12. The method of claim 11, wherein the computer is configured to use a sliding window approach to generate pseudo-real-time estimates for both training and testing the machine learning algorithm.

13. The method of claim 12, wherein the step of estimating further comprises:

representing the linear acceleration and angular velocity data from each of the first and second leg IMUs and the torso IMU as a separate two-dimensional (2D) array;

stacking the 2D arrays across a third channel dimension; and

feeding small windowed segments of time-series data generated during the sliding window approach into the trained machine learning algorithm.

14. The method of claim 12, wherein, during testing, the sliding window approach comprises shifting the window by a number of samples S that overlaps with a previous window or windows.

15. The method of claim 14, wherein the training step is performed with a dataset that includes ground truth data from a GNSS receiver worn by a training pedestrian during training walks/runs, wherein the training pedestrian also wears the torso, first leg, and second leg IMUs during the training walks/runs.

16. A computer-implemented method for training a machine learning model to determine a given pedestrian's position and velocity with respect to a ground surface comprising:

collecting a set of ground truth velocity and positioning data from GNSS receivers worn by pedestrians traversing different types of terrains;

collecting IMU data from IMUs mounted to each pedestrian's legs and torso, wherein the IMU data is time-correlated to the ground truth velocity and positioning data;

training a separate machine learning model for each of the IMUs mounted to the pedestrian by:

using a stochastic gradient descent method based on adaptive estimation of first-order and second-order moments, such as an Adam optimizer, to perform convolutions using windows over segments of the IMU data to discover common features within the IMU data;

wherein each window over a segment of time-series IMU data corresponding to a given IMU constitutes a single batch that is fed into the machine learning model corresponding to the given IMU, and wherein each batch consists of a 2D array consisting of three axes of IMU data from the given IMU over a time axis stacked across a third channel dimension;

wherein, each machine learning model is configured to produce a velocity prediction;

generating a final velocity value by determining, with the computer, a weighted average of the velocity predictions from machine learning models; and

using, with the computer, a navigation filter to estimate the given pedestrian's position and velocity with respect to the ground surface based only on the final velocity value and a known starting position.
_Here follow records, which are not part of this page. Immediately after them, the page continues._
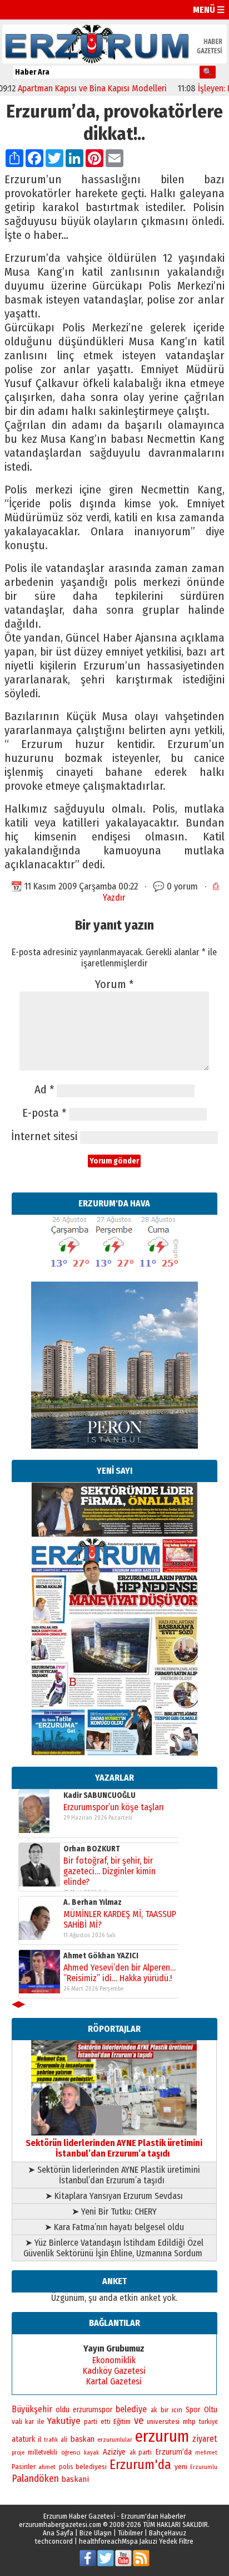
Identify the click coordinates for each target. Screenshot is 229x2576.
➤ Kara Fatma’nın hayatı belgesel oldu (114, 2227)
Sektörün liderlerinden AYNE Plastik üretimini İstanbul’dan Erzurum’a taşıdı (114, 2148)
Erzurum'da (140, 2464)
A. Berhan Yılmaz (92, 1902)
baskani (75, 2479)
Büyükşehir (32, 2409)
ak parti (141, 2452)
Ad (44, 1090)
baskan (82, 2439)
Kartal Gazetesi (114, 2381)
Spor (193, 2409)
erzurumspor (92, 2409)
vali (17, 2421)
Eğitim (122, 2421)
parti (90, 2422)
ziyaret (204, 2438)
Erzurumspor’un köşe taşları (113, 1807)
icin (177, 2410)
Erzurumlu (203, 2467)
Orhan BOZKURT (91, 1849)
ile (40, 2421)
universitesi (163, 2421)
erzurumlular (114, 2439)
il (39, 2439)
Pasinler (24, 2466)
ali (64, 2439)
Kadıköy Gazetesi (114, 2370)
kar (29, 2422)
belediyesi (91, 2466)
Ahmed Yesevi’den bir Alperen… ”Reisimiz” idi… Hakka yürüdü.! (119, 1972)
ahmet (47, 2467)
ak (154, 2410)
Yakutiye (64, 2421)
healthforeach (100, 2541)
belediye (131, 2409)
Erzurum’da (174, 2452)
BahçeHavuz (167, 2533)
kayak (91, 2452)
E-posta (44, 1113)
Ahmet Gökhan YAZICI (100, 1956)
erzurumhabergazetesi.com (60, 2524)
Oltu (210, 2409)
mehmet (206, 2452)
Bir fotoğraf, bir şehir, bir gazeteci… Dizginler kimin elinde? (109, 1871)
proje (18, 2452)
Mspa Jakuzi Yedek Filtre (157, 2541)
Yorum (114, 984)
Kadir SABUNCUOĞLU (99, 1795)
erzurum (162, 2436)
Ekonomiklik (114, 2360)
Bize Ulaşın (95, 2533)
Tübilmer (130, 2533)
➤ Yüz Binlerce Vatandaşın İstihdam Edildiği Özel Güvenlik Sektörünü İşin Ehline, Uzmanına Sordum (114, 2248)
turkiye (208, 2422)
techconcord (54, 2541)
17. The method of claim 16, further comprising:

allowing a user to set a number of convolutional layer blocks (Conv-Block Layers), wherein each Conv-Block Layer comprises a Conv2D, LeakyRelu activation, Dropout, MaxPooling2D, and BatchNormalization layer; and

allowing a user to alter Filter Multiplier value that determines a number of filters used per Conv-Block Layer.
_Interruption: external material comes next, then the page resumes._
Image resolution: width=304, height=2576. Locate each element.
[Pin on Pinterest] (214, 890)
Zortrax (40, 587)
18. The method of claim 17, wherein each Conv-Block Layer uses a LeakyReLU activation function after a Conv2D layer.

19. The method of claim 18, further comprising using linear activation for Dense Layers to allow negative values for each velocity prediction, representing negative velocities (such as the given pedestrian moving backwards).

20. The method of claim 19, wherein the final velocity value is a weighted average of the velocity predictions from all the machine learning models, and each velocity prediction is weighted equally.